Loading and Storing Quality Checks
DQX provides flexible methods to load and save quality checks (rules) defined as metadata (a list of dictionaries) from different storage backends, making it easier to manage, share, and reuse checks across workflows and environments. For the checks table schema and relationships to other DQX tables, see Table Schemas and Relationships.
Saving quality checks to a storage
You can save quality checks defined by metadata (list of dictionaries) or generated by the profiler to various storage locations.
For the save methods to work, checks must be defined declaratively as metadata (list of dictionaries).
If you create checks as a list of DQRule objects, you can convert them to metadata format and back using the methods described here.
- Python
- Workflows
from databricks.labs.dqx.engine import DQEngine
from databricks.labs.dqx.config import (
FileChecksStorageConfig,
WorkspaceFileChecksStorageConfig,
InstallationChecksStorageConfig,
TableChecksStorageConfig,
VolumeFileChecksStorageConfig,
LakebaseChecksStorageConfig,
)
from databricks.sdk import WorkspaceClient
dq_engine = DQEngine(WorkspaceClient())
# define checks as a list of dictionaries
checks: list[dict] = yaml.safe_load("""
- criticality: warn
check:
function: is_not_null_and_not_empty
arguments:
column: col3
- criticality: error
check:
function: is_not_null
for_each_column:
- col1
- col2
# ...
""")
# save checks as a YAML file in the local filesystem (overwrite the file) using relative or absolute path
# also works with absolute and relative workspace paths if invoked from Databricks notebook or job
dq_engine.save_checks(checks, config=FileChecksStorageConfig(location="checks.yml"))
# save checks as a YAML file in arbitrary workspace location (overwrite the file) using absolute path
dq_engine.save_checks(checks, config=WorkspaceFileChecksStorageConfig(location="/Shared/App1/checks.yml"))
# save checks in a Delta table to "default" run config, append checks
dq_engine.save_checks(checks, config=TableChecksStorageConfig(location="catalog.schema.checks_table", mode="append"))
# save checks in a Delta table with specific run config for filtering (it can be any string, e.g. input table or job name), overwrite checks
dq_engine.save_checks(checks, config=TableChecksStorageConfig(location="catalog.schema.checks_table", run_config_name="main.default.input_table", mode="overwrite"))
# save checks as a YAML in a Unity Catalog Volume location (overwrite the file)
dq_engine.save_checks(checks, config=VolumeFileChecksStorageConfig(location="/Volumes/dq/config/checks_volume/App1/checks.yml"))
# save checks as a Lakebase table using a Databricks service principal
dq_engine.save_checks(checks, config=LakebaseChecksStorageConfig(instance_name="my-instance", user="00000000-0000-0000-0000-000000000000", location="dqx.config.checks"))
# save checks as a YAML file or table defined in 'checks_location' of the run config
# only works if DQX is installed in the workspace
# the run config name can be any string, e.g. input table or job name
dq_engine.save_checks(checks, config=InstallationChecksStorageConfig(assume_user=True, run_config_name="main.default.input_table"))
When using the profiler workflow to generate quality check candidates, the checks are saved to the location specified in the checks_location field of the configuration file.
Saving quality rules in a Delta table without using DQX methods
Quality rules can be stored in a Delta table as showcased above using DQEngine.
You can also store them directly in a Delta table using Spark DataFrame API.
When using DQEngine.save_checks, you can pass checks with for_each_column; DQX stores them in compact format (one row per check).

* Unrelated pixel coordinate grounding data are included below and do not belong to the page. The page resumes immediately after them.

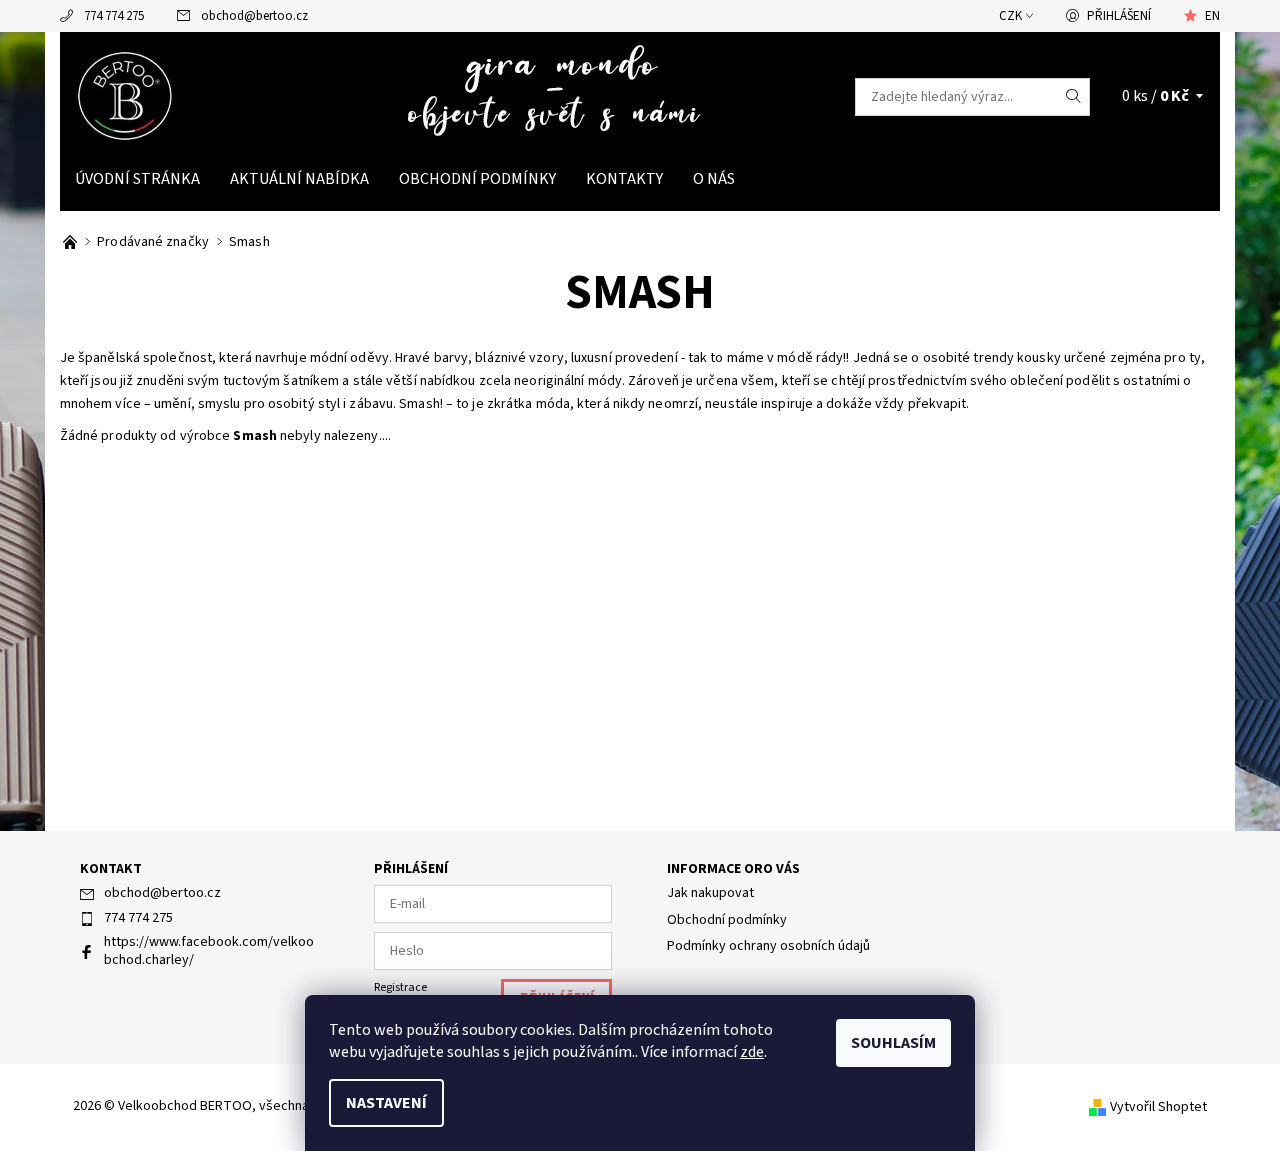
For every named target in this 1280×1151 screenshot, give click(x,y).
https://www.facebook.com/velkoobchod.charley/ (209, 951)
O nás (714, 179)
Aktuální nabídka (299, 179)
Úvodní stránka (137, 179)
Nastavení (386, 1103)
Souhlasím (893, 1043)
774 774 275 (114, 16)
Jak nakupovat (710, 893)
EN (1212, 16)
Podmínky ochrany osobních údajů (768, 946)
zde (752, 1052)
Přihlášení (1119, 16)
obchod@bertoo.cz (254, 16)
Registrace (400, 987)
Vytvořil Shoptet (1158, 1107)
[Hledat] (1074, 97)
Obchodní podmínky (477, 179)
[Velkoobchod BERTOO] (127, 96)
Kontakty (624, 179)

When creating a DataFrame manually (without DQX), you can use either compact format (one row with for_each_column) or expanded format (one row per column).
The minimal schema for manual creation has no versioning columns. When you first use DQEngine.save_checks, DQX adds created_at, rule_fingerprint, and rule_set_fingerprint via ALTER TABLE if missing.
- Python
from databricks.labs.dqx.engine import DQEngine
from databricks.sdk import WorkspaceClient
from databricks.labs.dqx.config import TableChecksStorageConfig
# Minimal schema (no versioning columns). DQX adds created_at, rule_fingerprint, rule_set_fingerprint when saving.
schema = (
"name STRING, "
"criticality STRING, "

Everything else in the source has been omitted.